In part two of my analysis of David Goldhill’s proposal to fix health care, I promised to blog about his interview with my favorite author, thinker, and fellow Canadian, Malcolm Gladwell. Goldhill, a businessman, lost his father to a hospital acquired infection and witnessed multiple errors during that hospitalization which compelled him to write not only a piece in the September 2009 Atlantic titled How American Health Care Killed My Father, but also a new book titled, Catastrophic Care – How American Health Care Killed My Father — and How We Can Fix It.  The question is does his solution offer hope? If it was based purely on his interview with Gladwell, the answer would be no.

Goldhill perspective of health care boils down to this: health care suffers from distorted thinking that is different that other industries. His simple solution is that health care should not be treated any special than other industries, is an illusion of accounting, and if people really knew the true costs of care, people would act differently.

Of course he provides no evidence that any of this would actually occur. His analysis and solutions are too simplistic. The concern should be that given the platform that he has that people might take him seriously. If Gladwell can be shaken by Goldhill’s book, doctors and others who are trying to fix health care will also be shaken as well, but not for the same reasons.

Initially, Goldhill starts with some valid observations. Medical care wasn’t able to offer much until the 20th century. Health care bills aren’t particularly consumer friendly and charge masters aren’t linked to true costs of delivering care.  Wages for employees have been flat as a consequence of rising health care costs. Markets where prices are not anchored to a cost do not function well.

From the New Yorker

From the New Yorker

When it comes to explaining the why these things exist, Goldhill shows his lack of depth in understanding the complexity of health care. His conclusions should worry those trying to fix health care.

Insurers Want to Keep You in the Dark with Confusing Billing

The reason there is no accurate billing in health care is because Goldhill feels that there is a deliberate attempt to confuse the public and make them feel grateful. “We all know that health care bills are unreadable. They are intentionally unreadable. You are not the customer number one. They don’t want you to understand it number two. And number three you are supposed to feel grateful. You get a lot of bills from your insurer. They know how to write English. They are not writing English because they don’t want you to understand. They just want you to appreciate that you have health insurance. It’s not an accident.”

Though Gladwell is a brilliant thinker and writer, it is clear that his understanding of health care is also very limited. Gladwell reinforces Goldhill’s theory by noting that Goldhill’s father’s medical care, which was charged at $650,000, would be $150,000 had he been hospitalized in a four star hotel, received round a clock nursing, and had the best doctors spend two hours with his father (without accounting for costs like blood). Gladwell wonders what insurers are thinking when they “charade and [print] up a phony number” in creating the hospital bill.

════════════════

Summarize the commentary on David Goldhill's health care proposal in two sentences.

════════════════

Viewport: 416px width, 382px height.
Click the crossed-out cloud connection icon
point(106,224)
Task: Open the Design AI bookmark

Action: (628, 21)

════════════════

— Response for this exercise —
After losing his father to a hospital-acquired infection, businessman David Goldhill wrote a book arguing that health care should be treated like other industries and that people would act differently if they knew the true costs of care. The writer grants that some of his observations are valid but calls his analysis too simplistic, and faults his claim, reinforced by Malcolm Gladwell, that insurers make health care bills unreadable on purpose.